Your answer should hold all lines of the entries that include the word "computer".

====

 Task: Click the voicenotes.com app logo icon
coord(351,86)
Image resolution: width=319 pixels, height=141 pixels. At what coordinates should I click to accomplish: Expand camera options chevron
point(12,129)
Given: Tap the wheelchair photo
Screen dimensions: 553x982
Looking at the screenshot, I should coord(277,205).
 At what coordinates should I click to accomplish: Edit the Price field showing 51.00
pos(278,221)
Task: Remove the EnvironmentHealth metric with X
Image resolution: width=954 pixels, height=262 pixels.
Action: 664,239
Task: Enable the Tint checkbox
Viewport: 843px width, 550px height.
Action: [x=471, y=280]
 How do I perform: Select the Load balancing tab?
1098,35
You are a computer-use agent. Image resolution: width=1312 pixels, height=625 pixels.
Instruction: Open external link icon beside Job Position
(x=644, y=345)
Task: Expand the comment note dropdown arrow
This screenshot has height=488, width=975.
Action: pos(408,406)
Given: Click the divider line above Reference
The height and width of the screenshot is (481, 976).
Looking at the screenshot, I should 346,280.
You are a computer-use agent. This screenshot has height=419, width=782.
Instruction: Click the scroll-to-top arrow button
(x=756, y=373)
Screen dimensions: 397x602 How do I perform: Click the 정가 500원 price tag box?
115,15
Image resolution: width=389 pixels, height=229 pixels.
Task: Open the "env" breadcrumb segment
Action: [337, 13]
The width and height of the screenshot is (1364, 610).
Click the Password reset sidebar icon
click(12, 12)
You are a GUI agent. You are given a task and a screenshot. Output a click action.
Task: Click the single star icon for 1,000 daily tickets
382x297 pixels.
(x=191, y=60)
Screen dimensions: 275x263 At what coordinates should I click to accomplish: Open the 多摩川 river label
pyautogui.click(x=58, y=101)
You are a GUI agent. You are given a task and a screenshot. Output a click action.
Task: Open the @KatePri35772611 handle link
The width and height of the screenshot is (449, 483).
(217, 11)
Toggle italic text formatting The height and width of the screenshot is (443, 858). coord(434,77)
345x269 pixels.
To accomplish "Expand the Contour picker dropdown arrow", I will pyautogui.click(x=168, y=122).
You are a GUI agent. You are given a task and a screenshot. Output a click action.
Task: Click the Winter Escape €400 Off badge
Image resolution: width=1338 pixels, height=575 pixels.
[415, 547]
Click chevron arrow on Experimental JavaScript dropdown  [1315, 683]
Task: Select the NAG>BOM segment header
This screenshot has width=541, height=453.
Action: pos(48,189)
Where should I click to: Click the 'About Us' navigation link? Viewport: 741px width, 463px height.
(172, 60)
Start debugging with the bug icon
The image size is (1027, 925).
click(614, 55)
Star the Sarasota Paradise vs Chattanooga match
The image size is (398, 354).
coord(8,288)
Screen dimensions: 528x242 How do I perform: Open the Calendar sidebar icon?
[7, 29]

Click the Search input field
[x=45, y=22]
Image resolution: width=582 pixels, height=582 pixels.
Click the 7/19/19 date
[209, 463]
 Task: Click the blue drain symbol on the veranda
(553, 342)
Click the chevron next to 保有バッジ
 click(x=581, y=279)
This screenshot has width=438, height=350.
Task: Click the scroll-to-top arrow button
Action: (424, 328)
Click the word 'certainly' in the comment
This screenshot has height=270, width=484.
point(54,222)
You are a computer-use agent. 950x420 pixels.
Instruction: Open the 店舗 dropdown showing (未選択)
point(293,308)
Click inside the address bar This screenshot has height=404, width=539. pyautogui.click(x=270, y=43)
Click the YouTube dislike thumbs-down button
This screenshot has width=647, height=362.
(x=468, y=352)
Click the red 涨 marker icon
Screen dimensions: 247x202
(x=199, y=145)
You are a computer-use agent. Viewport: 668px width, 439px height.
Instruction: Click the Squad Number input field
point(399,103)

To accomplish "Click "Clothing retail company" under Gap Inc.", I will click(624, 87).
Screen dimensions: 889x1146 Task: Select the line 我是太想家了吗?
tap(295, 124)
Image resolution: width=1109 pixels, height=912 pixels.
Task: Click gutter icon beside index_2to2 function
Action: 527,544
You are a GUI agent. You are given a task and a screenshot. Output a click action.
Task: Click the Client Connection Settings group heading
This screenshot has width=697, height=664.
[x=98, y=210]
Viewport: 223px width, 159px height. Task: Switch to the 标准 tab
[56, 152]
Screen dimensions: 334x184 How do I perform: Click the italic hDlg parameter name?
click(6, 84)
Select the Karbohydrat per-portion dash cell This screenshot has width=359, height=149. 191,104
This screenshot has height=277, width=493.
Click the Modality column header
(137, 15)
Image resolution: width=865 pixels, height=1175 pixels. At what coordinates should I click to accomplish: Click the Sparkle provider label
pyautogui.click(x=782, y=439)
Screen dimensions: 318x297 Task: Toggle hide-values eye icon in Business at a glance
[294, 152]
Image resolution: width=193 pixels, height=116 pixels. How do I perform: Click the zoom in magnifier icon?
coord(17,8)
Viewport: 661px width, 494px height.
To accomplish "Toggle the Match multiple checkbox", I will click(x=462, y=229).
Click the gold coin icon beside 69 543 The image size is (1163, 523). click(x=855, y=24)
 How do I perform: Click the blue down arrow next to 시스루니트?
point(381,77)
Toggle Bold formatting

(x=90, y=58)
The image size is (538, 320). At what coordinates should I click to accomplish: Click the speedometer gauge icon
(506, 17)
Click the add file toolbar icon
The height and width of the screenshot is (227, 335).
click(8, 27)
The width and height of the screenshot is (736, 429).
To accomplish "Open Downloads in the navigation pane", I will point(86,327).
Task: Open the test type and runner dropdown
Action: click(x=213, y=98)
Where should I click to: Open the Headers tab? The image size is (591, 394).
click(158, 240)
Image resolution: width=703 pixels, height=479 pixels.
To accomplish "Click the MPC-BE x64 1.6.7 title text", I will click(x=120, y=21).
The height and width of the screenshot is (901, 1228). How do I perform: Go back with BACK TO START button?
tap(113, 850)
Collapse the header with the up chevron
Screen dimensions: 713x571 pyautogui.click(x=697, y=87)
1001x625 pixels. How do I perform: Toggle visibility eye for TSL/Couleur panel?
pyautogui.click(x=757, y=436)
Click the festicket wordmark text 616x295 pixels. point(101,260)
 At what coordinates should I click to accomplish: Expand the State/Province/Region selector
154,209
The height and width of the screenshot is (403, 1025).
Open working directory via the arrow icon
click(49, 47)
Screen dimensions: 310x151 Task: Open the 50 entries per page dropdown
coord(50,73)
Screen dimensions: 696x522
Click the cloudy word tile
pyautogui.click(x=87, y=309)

====

- Answer for the task -
You are a computer-use agent. Image resolution: width=1312 pixels, height=625 pixels.
You are a computer-use agent. This screenshot has height=419, width=782.
You are a computer-use agent. 950x420 pixels.
You are a computer-use agent. Viewport: 668px width, 439px height.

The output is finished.